LAS VEGAS – To deliver her message of inclusion Tuesday morning, former acting assistant secretary for health in the U.S. Department of Health and Human Services (HHS) Karen DeSalvo, MD, MPH, MSc, could think of “no finer group” than those assembled before her at HM17.
The thousands of hospitalists gathered to hear her keynote address, “Rethinking Health: The Vital Role of Hospitals and the Hospitalist,” listened as she talked about including more than just the best medical care in HM’s scope of practice. The job must evolve to include a focus on such social issues as economic stability, neighborhood and physical environment, education, and access to healthy options for food.
In other words, Dr. DeSalvo wondered aloud, what good is treating a grandmother’s heart failure over and over if she’s always going to return to the hospital because her home, her neighborhood, or her finances mean she is unable to prevent recurring health issues?
Hospitalists “have been at the center of change, not only in building a new field and showing us that medicine doesn’t have to always be the way it always was,” she said. “You have been at the forefront of seeing that we’re getting better value out of our health care system and, though that work must continue, you must also begin to broaden our thinking and understand that the drivers of health are much more than [just] health care. There are social determinants, social factors.”
Dr. DeSalvo, an internist by training, understands that dealing with social issues may seem like a role for others, but she said that the implications of those factors directly impact hospitalists and their institutions via issues such as readmissions.
“These things … don’t just matter conceptually,” she said. “They [have] direct relationships with mortality and morbidity and cost. They are literally affecting people’s lives in this country every day. When we begin to adjust them, to impact them, you can see that it also affects the health care system.”

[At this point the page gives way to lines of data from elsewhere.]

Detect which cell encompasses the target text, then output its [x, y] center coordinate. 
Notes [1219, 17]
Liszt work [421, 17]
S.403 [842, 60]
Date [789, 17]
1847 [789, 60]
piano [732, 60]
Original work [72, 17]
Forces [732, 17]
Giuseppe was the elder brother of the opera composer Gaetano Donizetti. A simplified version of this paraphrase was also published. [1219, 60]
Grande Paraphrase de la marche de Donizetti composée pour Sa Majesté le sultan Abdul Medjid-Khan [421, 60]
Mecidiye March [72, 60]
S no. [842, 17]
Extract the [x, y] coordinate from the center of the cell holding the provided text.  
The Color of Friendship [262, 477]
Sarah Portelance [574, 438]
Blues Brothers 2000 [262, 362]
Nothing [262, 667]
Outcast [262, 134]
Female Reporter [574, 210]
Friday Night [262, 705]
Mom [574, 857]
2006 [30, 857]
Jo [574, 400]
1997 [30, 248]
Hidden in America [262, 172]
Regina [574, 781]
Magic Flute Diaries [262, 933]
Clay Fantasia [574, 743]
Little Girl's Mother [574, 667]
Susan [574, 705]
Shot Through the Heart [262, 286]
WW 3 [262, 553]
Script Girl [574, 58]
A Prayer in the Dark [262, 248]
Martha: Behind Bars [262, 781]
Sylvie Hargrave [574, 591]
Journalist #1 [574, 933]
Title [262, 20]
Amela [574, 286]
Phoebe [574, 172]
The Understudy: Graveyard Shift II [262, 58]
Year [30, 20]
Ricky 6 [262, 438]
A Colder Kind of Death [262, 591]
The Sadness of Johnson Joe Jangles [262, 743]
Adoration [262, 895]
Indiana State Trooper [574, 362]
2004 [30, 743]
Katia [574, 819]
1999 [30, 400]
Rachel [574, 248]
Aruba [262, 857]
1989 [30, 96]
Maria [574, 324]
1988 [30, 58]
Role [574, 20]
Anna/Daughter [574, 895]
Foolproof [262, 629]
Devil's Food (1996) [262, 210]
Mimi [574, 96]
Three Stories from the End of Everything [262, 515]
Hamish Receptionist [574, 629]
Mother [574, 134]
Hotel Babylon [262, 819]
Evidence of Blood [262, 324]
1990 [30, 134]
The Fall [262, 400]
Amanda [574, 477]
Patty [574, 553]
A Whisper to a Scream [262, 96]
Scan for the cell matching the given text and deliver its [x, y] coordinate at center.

On the front lines, Dr. DeSalvo said that hospitalists and others can work to take advantage of their hospital’s existing tools to link their patients to available resources, partner with local public health offices, and push to make their hospitals “anchor institutions to build community capacity to address these social determinants.”
Dr. DeSalvo also praised HM as a field that has already embraced value-based payment (VBP) models. She said that ability to anticipate and adapt to health care’s changing needs positions the field well as the Medicare Access and CHIP Reauthorization Act (MACRA) moves health care from fee-for-service to payment models that seek to manage risk and penalize mistakes.